Because I like to tinker

There is some stuff which needs rooting to fix e.g. the above shutter sound.

Also, arguably, it is desirable to disable all OTA (over the air) automatic updates, once the phone is configured as desired and everything is working. That needs rooting too.

Administrator
Shoreham EGKA, United Kingdom

Peter wrote:

Also, arguably, it is desirable to disable all OTA (over the air) automatic updates, once the phone is configured as desired and everything is working.

very arguably

Can you expand on that?

With the exception of apps like browsers (which tend to be buggy as hell all the time, so any update is “nice to have”) and email apps (which could be vulnerable to exploits), I cannot see the point in updating anything that works.

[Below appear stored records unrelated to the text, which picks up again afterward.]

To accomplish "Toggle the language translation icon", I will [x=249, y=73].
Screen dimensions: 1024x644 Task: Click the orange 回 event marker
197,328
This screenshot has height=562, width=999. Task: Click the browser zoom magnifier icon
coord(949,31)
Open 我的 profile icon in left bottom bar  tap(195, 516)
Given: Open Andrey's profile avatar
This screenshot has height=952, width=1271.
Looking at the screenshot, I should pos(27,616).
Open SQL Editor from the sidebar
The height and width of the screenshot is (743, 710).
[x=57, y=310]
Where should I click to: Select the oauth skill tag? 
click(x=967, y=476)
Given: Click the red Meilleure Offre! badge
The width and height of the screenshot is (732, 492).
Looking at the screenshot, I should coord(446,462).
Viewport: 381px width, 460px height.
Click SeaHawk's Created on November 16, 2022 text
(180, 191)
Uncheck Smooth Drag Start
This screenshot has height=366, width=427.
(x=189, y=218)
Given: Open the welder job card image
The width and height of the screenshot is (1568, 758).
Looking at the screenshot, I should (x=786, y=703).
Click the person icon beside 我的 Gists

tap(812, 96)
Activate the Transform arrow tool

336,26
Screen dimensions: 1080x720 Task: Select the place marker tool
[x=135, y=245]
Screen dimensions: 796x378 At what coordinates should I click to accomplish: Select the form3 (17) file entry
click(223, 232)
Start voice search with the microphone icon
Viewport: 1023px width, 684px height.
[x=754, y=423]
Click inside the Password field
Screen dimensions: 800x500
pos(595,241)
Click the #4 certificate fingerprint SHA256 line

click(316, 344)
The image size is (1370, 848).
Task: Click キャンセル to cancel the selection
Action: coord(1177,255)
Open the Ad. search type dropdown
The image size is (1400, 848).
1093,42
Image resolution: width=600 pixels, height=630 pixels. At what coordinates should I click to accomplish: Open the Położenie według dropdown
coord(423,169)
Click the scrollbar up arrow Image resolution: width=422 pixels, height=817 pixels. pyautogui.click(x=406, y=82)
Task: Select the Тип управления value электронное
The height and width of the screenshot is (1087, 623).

And the chance of the OS getting an exploit fed to it via the phone’s internet connection (wifi or 3G) is practically zero.

Just now I have been reading about some VOIP app which stopped working after an update because the patent holder for the G729 codec wanted some money off them, so they just deleted it

Administrator
Shoreham EGKA, United Kingdom

I like latest and greatest, progress, updates, improvements.

Nothing more boring than yesterday’s technology! To me “new” is a value in itself. I do not want to “lock in” on the status quo but rather be part of how the world evolves.

If the airplane market was still in existence, I would fly a 2015 airplane like I have a 2015 mobile, 2015 laptop and (damn!) 2014 car. However, none of these items cost 800k€ and are only marginally better (if at all) than their 1979 equivalent…

With iOS i always install every update on my two iPads and the iPhone, and I have never had much trouble with that. Sometimes they send you a nice bug :-) … but the next update always tales care of that.

I also buy every new iPhone version … but when I sell the old one on ebay I typically get 60 percent or more of the new price after one year, The last one was 2 years old and I still got 50 percent.

Sometimes they send you a nice bug :-) … but the next update always tales care of that.

That is the case if you stick to major/popular apps where if a bug appears, about 100,000 people scream all over the internet about it

Also Apple do a bit more testing than the Android app shop which is full of stuff that is borderline-unusable and a lot of it (probably more than 50% for your particular device) doesn’t work at all. Certainly, Android apps come with every imaginable combination of user interfaces…

There is an update for Memory Map which keeps nagging me, on the Ipad 2, and if I apply it I will lose access to a load of maps, because MM de-licensed the non-encrypted QCT format. MM couldn’t care a flying **** about its customers, IMHO.

I like latest and greatest, progress, updates, improvements.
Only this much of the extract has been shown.